▼

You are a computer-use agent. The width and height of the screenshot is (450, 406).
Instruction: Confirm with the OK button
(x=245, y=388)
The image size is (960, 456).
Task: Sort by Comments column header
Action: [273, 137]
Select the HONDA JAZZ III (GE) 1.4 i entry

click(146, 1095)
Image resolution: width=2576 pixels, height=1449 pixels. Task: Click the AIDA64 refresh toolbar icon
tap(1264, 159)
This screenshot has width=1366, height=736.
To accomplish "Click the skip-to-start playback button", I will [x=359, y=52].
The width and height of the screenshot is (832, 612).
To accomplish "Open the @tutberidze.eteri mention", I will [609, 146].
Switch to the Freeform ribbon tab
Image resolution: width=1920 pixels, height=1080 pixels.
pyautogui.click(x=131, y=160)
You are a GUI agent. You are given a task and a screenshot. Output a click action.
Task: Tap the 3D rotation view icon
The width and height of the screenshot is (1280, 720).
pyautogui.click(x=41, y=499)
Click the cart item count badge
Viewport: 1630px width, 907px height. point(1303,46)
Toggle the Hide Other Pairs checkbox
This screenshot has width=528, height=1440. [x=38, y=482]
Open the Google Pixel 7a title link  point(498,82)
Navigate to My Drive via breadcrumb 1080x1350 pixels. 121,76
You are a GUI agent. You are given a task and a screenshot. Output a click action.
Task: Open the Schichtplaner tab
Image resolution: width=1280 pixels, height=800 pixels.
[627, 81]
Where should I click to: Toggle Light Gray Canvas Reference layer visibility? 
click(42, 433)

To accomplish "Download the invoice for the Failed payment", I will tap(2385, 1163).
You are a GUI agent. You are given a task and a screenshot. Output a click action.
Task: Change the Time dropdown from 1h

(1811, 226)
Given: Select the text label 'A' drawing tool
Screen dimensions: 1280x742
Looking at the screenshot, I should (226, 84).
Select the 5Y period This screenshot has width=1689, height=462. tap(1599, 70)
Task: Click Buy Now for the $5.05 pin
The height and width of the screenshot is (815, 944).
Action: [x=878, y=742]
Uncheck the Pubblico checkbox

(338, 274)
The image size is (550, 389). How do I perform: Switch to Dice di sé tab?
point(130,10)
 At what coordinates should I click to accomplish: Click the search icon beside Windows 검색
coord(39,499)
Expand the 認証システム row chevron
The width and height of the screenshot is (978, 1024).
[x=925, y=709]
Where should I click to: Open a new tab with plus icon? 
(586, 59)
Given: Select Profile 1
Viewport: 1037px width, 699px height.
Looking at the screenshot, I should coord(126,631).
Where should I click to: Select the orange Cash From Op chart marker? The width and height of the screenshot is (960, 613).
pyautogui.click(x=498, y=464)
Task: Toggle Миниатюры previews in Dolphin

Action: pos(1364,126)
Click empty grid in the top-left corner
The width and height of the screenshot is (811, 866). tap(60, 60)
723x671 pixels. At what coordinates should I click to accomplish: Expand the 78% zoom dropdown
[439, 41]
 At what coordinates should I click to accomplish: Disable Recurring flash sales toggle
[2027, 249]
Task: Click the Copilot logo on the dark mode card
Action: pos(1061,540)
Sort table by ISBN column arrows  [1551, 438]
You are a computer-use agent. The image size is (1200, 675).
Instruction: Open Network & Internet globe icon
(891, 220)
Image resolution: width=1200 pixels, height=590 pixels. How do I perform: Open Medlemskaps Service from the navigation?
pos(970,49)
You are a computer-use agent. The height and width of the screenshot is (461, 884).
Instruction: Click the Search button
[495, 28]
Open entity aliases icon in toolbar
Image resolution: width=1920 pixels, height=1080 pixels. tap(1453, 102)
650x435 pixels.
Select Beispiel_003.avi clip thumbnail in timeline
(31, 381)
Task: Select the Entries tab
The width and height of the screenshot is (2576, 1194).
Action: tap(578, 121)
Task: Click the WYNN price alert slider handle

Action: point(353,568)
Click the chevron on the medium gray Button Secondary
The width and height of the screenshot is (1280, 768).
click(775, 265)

▲

Task goal »
Copy out every line of the records above word for word, with nothing changed.

Output for this task »
You are a computer-use agent. The width and height of the screenshot is (450, 406).
Instruction: Confirm with the OK button
(x=245, y=388)
The image size is (960, 456).
Task: Sort by Comments column header
Action: [273, 137]
Select the HONDA JAZZ III (GE) 1.4 i entry

click(146, 1095)
Image resolution: width=2576 pixels, height=1449 pixels. Task: Click the AIDA64 refresh toolbar icon
tap(1264, 159)
This screenshot has width=1366, height=736.
To accomplish "Click the skip-to-start playback button", I will [x=359, y=52].
The width and height of the screenshot is (832, 612).
To accomplish "Open the @tutberidze.eteri mention", I will [609, 146].
Switch to the Freeform ribbon tab
Image resolution: width=1920 pixels, height=1080 pixels.
pyautogui.click(x=131, y=160)
You are a GUI agent. You are given a task and a screenshot. Output a click action.
Task: Tap the 3D rotation view icon
The width and height of the screenshot is (1280, 720).
pyautogui.click(x=41, y=499)
Click the cart item count badge
Viewport: 1630px width, 907px height. point(1303,46)
Toggle the Hide Other Pairs checkbox
This screenshot has width=528, height=1440. [x=38, y=482]
Open the Google Pixel 7a title link  point(498,82)
Navigate to My Drive via breadcrumb 1080x1350 pixels. 121,76
You are a GUI agent. You are given a task and a screenshot. Output a click action.
Task: Open the Schichtplaner tab
Image resolution: width=1280 pixels, height=800 pixels.
[627, 81]
Where should I click to: Toggle Light Gray Canvas Reference layer visibility? 
click(42, 433)

To accomplish "Download the invoice for the Failed payment", I will tap(2385, 1163).
You are a GUI agent. You are given a task and a screenshot. Output a click action.
Task: Change the Time dropdown from 1h

(1811, 226)
Given: Select the text label 'A' drawing tool
Screen dimensions: 1280x742
Looking at the screenshot, I should (226, 84).
Select the 5Y period This screenshot has width=1689, height=462. tap(1599, 70)
Task: Click Buy Now for the $5.05 pin
The height and width of the screenshot is (815, 944).
Action: [x=878, y=742]
Uncheck the Pubblico checkbox

(338, 274)
The image size is (550, 389). How do I perform: Switch to Dice di sé tab?
point(130,10)
 At what coordinates should I click to accomplish: Click the search icon beside Windows 검색
coord(39,499)
Expand the 認証システム row chevron
The width and height of the screenshot is (978, 1024).
[x=925, y=709]
Where should I click to: Open a new tab with plus icon? 
(586, 59)
Given: Select Profile 1
Viewport: 1037px width, 699px height.
Looking at the screenshot, I should coord(126,631).
Where should I click to: Select the orange Cash From Op chart marker? The width and height of the screenshot is (960, 613).
pyautogui.click(x=498, y=464)
Task: Toggle Миниатюры previews in Dolphin

Action: pos(1364,126)
Click empty grid in the top-left corner
The width and height of the screenshot is (811, 866). tap(60, 60)
723x671 pixels. At what coordinates should I click to accomplish: Expand the 78% zoom dropdown
[439, 41]
 At what coordinates should I click to accomplish: Disable Recurring flash sales toggle
[2027, 249]
Task: Click the Copilot logo on the dark mode card
Action: pos(1061,540)
Sort table by ISBN column arrows  [1551, 438]
You are a computer-use agent. The image size is (1200, 675).
Instruction: Open Network & Internet globe icon
(891, 220)
Image resolution: width=1200 pixels, height=590 pixels. How do I perform: Open Medlemskaps Service from the navigation?
pos(970,49)
You are a computer-use agent. The height and width of the screenshot is (461, 884).
Instruction: Click the Search button
[495, 28]
Open entity aliases icon in toolbar
Image resolution: width=1920 pixels, height=1080 pixels. tap(1453, 102)
650x435 pixels.
Select Beispiel_003.avi clip thumbnail in timeline
(31, 381)
Task: Select the Entries tab
The width and height of the screenshot is (2576, 1194).
Action: tap(578, 121)
Task: Click the WYNN price alert slider handle

Action: point(353,568)
Click the chevron on the medium gray Button Secondary
The width and height of the screenshot is (1280, 768).
click(775, 265)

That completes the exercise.